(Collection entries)

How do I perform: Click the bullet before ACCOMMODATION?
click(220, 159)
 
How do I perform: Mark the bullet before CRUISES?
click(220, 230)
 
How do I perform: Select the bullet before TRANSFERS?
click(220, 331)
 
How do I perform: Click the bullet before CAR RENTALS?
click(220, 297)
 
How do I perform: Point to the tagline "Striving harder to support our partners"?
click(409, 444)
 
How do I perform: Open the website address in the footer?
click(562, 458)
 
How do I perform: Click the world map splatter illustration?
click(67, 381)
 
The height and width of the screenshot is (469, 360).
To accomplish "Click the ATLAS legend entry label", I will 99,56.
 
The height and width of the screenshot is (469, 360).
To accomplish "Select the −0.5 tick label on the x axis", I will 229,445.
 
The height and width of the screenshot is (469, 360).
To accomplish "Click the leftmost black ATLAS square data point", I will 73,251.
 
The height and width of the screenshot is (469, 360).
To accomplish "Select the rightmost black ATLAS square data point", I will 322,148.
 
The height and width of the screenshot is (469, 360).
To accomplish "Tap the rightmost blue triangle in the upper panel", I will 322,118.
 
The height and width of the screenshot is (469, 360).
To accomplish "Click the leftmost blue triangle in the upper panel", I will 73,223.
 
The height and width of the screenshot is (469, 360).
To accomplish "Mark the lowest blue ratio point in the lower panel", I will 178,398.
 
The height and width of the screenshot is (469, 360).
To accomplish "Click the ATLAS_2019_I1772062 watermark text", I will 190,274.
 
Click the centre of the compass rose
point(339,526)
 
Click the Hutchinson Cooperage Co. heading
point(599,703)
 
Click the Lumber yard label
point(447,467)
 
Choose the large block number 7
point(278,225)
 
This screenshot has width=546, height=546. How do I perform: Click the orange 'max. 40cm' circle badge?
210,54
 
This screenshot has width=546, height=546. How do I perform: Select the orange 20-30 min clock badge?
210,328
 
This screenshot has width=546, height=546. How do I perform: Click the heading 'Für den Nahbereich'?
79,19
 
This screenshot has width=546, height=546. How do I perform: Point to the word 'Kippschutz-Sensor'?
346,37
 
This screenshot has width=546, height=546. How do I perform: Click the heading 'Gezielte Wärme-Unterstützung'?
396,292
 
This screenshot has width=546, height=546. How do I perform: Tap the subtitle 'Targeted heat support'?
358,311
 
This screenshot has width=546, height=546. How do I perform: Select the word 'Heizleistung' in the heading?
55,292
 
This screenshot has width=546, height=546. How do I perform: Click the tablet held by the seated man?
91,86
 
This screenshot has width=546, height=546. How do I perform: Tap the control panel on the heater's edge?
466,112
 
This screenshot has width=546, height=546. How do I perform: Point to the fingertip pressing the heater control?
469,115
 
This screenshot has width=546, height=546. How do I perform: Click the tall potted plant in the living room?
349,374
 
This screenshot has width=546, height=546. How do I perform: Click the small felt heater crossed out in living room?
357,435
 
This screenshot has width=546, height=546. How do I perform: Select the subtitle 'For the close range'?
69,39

- Exercise prompt -
Copy every one of the collection entries above word for word, keeping each line unchanged.

- Result -
How do I perform: Click the bullet before ACCOMMODATION?
click(220, 159)
 
How do I perform: Mark the bullet before CRUISES?
click(220, 230)
 
How do I perform: Select the bullet before TRANSFERS?
click(220, 331)
 
How do I perform: Click the bullet before CAR RENTALS?
click(220, 297)
 
How do I perform: Point to the tagline "Striving harder to support our partners"?
click(409, 444)
 
How do I perform: Open the website address in the footer?
click(562, 458)
 
How do I perform: Click the world map splatter illustration?
click(67, 381)
 
The height and width of the screenshot is (469, 360).
To accomplish "Click the ATLAS legend entry label", I will 99,56.
 
The height and width of the screenshot is (469, 360).
To accomplish "Select the −0.5 tick label on the x axis", I will 229,445.
 
The height and width of the screenshot is (469, 360).
To accomplish "Click the leftmost black ATLAS square data point", I will 73,251.
 
The height and width of the screenshot is (469, 360).
To accomplish "Select the rightmost black ATLAS square data point", I will 322,148.
 
The height and width of the screenshot is (469, 360).
To accomplish "Tap the rightmost blue triangle in the upper panel", I will 322,118.
 
The height and width of the screenshot is (469, 360).
To accomplish "Click the leftmost blue triangle in the upper panel", I will 73,223.
 
The height and width of the screenshot is (469, 360).
To accomplish "Mark the lowest blue ratio point in the lower panel", I will 178,398.
 
The height and width of the screenshot is (469, 360).
To accomplish "Click the ATLAS_2019_I1772062 watermark text", I will 190,274.
 
Click the centre of the compass rose
point(339,526)
 
Click the Hutchinson Cooperage Co. heading
point(599,703)
 
Click the Lumber yard label
point(447,467)
 
Choose the large block number 7
point(278,225)
 
This screenshot has width=546, height=546. How do I perform: Click the orange 'max. 40cm' circle badge?
210,54
 
This screenshot has width=546, height=546. How do I perform: Select the orange 20-30 min clock badge?
210,328
 
This screenshot has width=546, height=546. How do I perform: Click the heading 'Für den Nahbereich'?
79,19
 
This screenshot has width=546, height=546. How do I perform: Point to the word 'Kippschutz-Sensor'?
346,37
 
This screenshot has width=546, height=546. How do I perform: Click the heading 'Gezielte Wärme-Unterstützung'?
396,292
 
This screenshot has width=546, height=546. How do I perform: Tap the subtitle 'Targeted heat support'?
358,311
 
This screenshot has width=546, height=546. How do I perform: Select the word 'Heizleistung' in the heading?
55,292
 
This screenshot has width=546, height=546. How do I perform: Click the tablet held by the seated man?
91,86
 
This screenshot has width=546, height=546. How do I perform: Tap the control panel on the heater's edge?
466,112
 
This screenshot has width=546, height=546. How do I perform: Point to the fingertip pressing the heater control?
469,115
 
This screenshot has width=546, height=546. How do I perform: Click the tall potted plant in the living room?
349,374
 
This screenshot has width=546, height=546. How do I perform: Click the small felt heater crossed out in living room?
357,435
 
This screenshot has width=546, height=546. How do I perform: Select the subtitle 'For the close range'?
69,39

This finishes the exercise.